In the 36st year of the Wanli reign period of the great Ming dynasty (1608 CE), the Italian Jesuit Lazzaro Cattaneo arrives in Shanghai. He has been invited by the Xu Guangqi (徐光启), a wealthy Shanghainese intellectual who had sat for the imperial examinations and obtained the Jinshi (进士) degree. Xu Guangqi had a few years earlier been baptized by the Jesuits and wanted to spread the faith in his hometown.

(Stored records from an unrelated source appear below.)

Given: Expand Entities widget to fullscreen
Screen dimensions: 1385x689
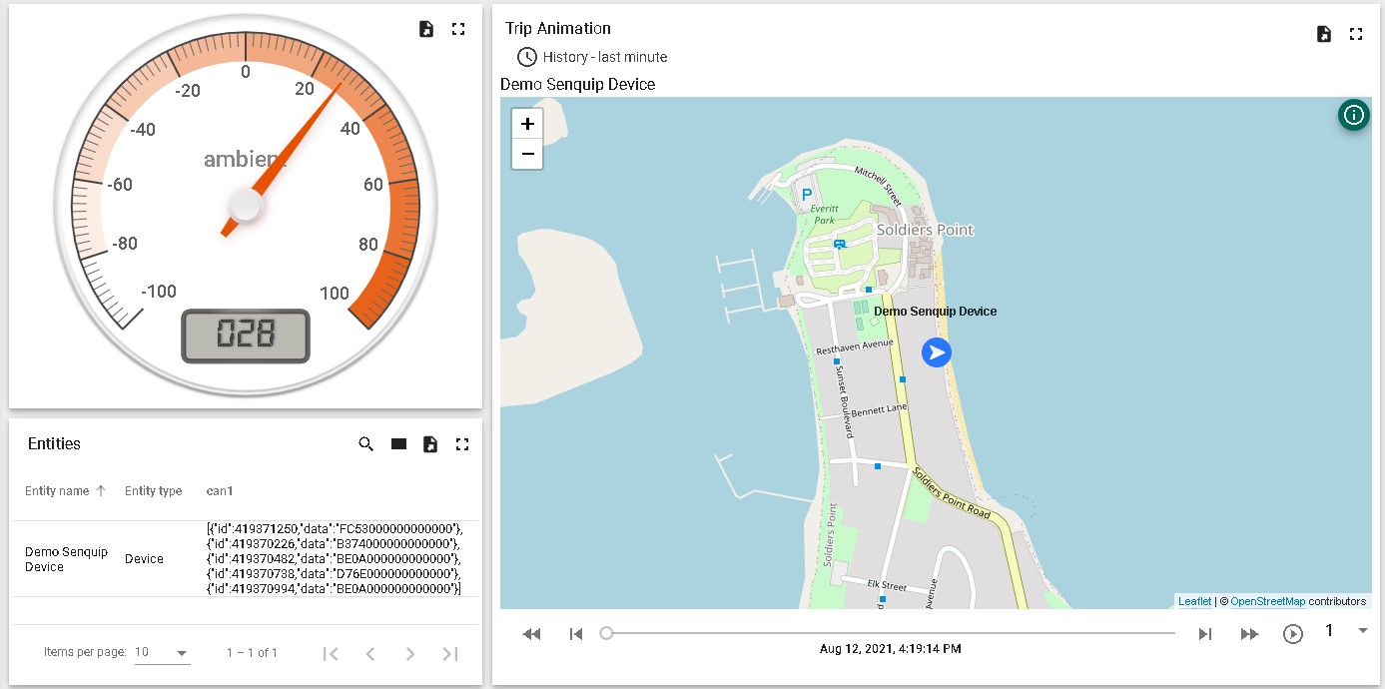Looking at the screenshot, I should pos(462,444).
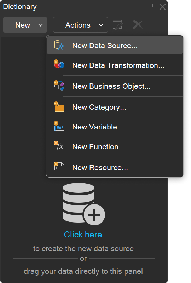Follow the Click here link

(x=83, y=235)
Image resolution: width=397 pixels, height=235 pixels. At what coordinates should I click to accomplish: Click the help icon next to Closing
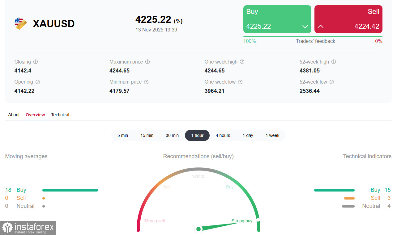36,62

Cattaneo arrives by boat from Nanjing, and is warmly welcomed by Xu, who has him settle down in a house near the city’s southern gate. Thanks to Xu, Cattaneo encounters little difficulty during his time Shanghai. The people of the city show Cattaneo the same respect already enjoyed by Xu, and before long they come to him seeking remedy for everything from sleeplessness to snakebites.

It appears that Cattaneo is pleased with Shanghai, a city he describes as not very important, albeit with 40 000 families living on the narrow streets inside its walls. In addition, he finds the Shanghainese intelligent and healthy, with a longer lifespan than in other places. After a few months, Cattaneo has already baptized fifty people (a number that would grow to two hundred by the end of his last and second year in the city).

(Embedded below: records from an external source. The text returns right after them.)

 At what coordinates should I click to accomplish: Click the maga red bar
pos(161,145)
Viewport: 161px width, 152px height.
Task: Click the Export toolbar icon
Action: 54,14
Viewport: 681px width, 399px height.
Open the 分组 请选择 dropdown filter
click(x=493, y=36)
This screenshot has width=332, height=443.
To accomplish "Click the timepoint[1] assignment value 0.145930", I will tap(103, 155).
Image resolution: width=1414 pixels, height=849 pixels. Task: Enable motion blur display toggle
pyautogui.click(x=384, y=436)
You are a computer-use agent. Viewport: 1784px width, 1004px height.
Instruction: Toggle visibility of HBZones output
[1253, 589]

It is in this setting that Cattaneo together with Xu on the 24th of December, 1609 for the first time in the city’s history celebrate Christmas. In front of a group of local believers seated in the 小堂, the small chapel, Cattaneo gives a sermon in Chinese. What impression he made on his Shanghainese listeners has been lost to history, but we can be sure that it was something out of the ordinary. Equally certain is the fact that none of this would have been possible without Xu Guangqi, who had provided Cattaneo with everything he needed.

Xu’s presence can still be felt in Shanghai. When the catholic mission resumed after the opium wars, the site of his grave was made a place of worship, and now hosts a red brick cathedral. The area, Xujiahui (徐家汇), still bears his name, as does the wider city district of which it is part.

(This account is exclusively based on Xiong Yuezhi [熊月之] and Zhou Wu’s [周武] book 上海-一座现代化都市的编年史 [Shanghai - chronicle of a modern metropolis].)